Requirements and skills

  • Bachelor’s degree in Pharmacy, Chemistry, Microbiology, or a related life science field with 4+ years of dedicated GMP experience.
  • Demonstrated proficiency in interpreting and applying FDA, EMA, and ICH regulatory frameworks within a commercial pharmaceutical manufacturing environment.
  • In-depth experience utilizing electronic Quality Management Systems (eQMS) such as TrackWise, Veeva Vault, or MasterControl for compliance management.
  • Strong technical writing capability for drafting investigation reports, audit responses, and policy documents with high attention to detail.
  • ASQ Certified Quality Auditor (CQA) or Certified Pharmaceutical GMP Professional (CPGP) credentials are highly preferred for this position.
  • Advanced ability to lead and manage complex site inspections and respond to Form 483 observations or Warning Letters effectively.
  • Deep understanding of validation life cycles including Equipment Validation, Process Validation, and Computerized System Validation (CSV).
  • Expertise in root cause analysis methodologies, such as Fishbone diagrams or 5 Whys, applied to manufacturing and laboratory investigations.

FAQs

What does a GMP Compliance Officer do?

A GMP Compliance Officer monitors pharmaceutical manufacturing processes to ensure they meet federal and international quality standards, such as cGMP. Their core activities include auditing production floors, reviewing batch records for accuracy, investigating deviations, and ensuring that all laboratory practices and facility maintenance adhere to regulatory requirements. By maintaining these standards, they ensure that finished drug products are safe, pure, and effective for patient use.

What are the essential qualifications for a GMP Compliance Officer?

Candidates typically need a degree in a life science discipline and extensive experience within a regulated manufacturing environment. Essential skills include a deep knowledge of FDA and EMA regulations, experience with electronic Quality Management Systems (eQMS), and the ability to conduct systematic root cause analysis. Professional certifications like the ASQ Certified Pharmaceutical GMP Professional are highly valued as they demonstrate an advanced mastery of industry compliance protocols.

Who does a GMP Compliance Officer work with daily?

They operate at the intersection of quality and production, collaborating closely with QC laboratory managers, manufacturing engineers, supply chain specialists, and regulatory affairs teams.
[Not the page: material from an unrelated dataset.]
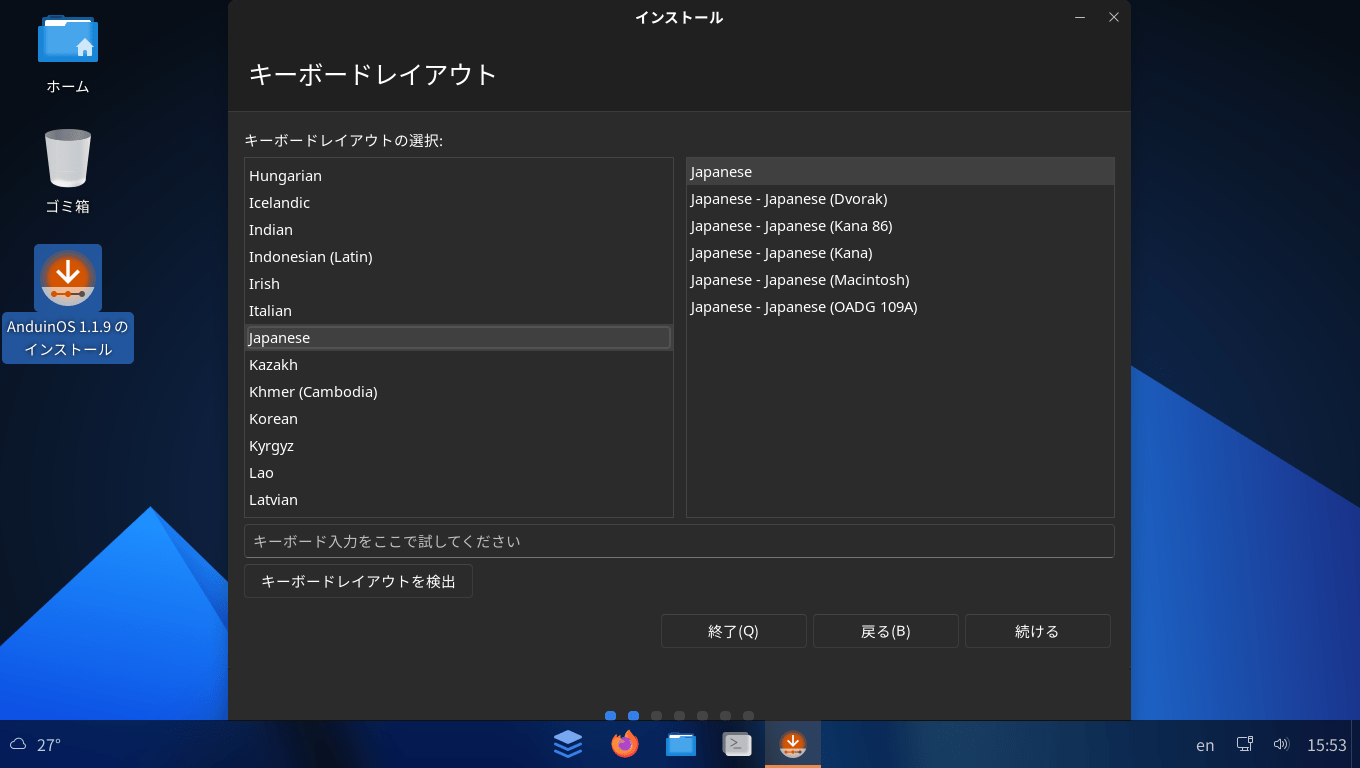1360x768 pixels.
Task: Click the installer icon in taskbar
Action: point(793,744)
Their work requires frequent interaction with cross-functional departments to resolve quality issues, implement system improvements, and prepare for high-stakes regulatory inspections. This collaborative approach is vital to maintaining a seamless flow of production while adhering to stringent compliance targets.

Why is the role of a GMP Compliance Officer critical to pharmaceutical companies?

This role is foundational to the business because a GMP Compliance Officer acts as the primary gatekeeper for product quality and regulatory standing. Any lapse in compliance can lead to product recalls, site shutdowns, or significant legal penalties from agencies like the FDA. By preventing deviations and ensuring robust quality systems, the Compliance Officer protects the organization's reputation and ensures that therapeutic products remain accessible to the patients who depend on them.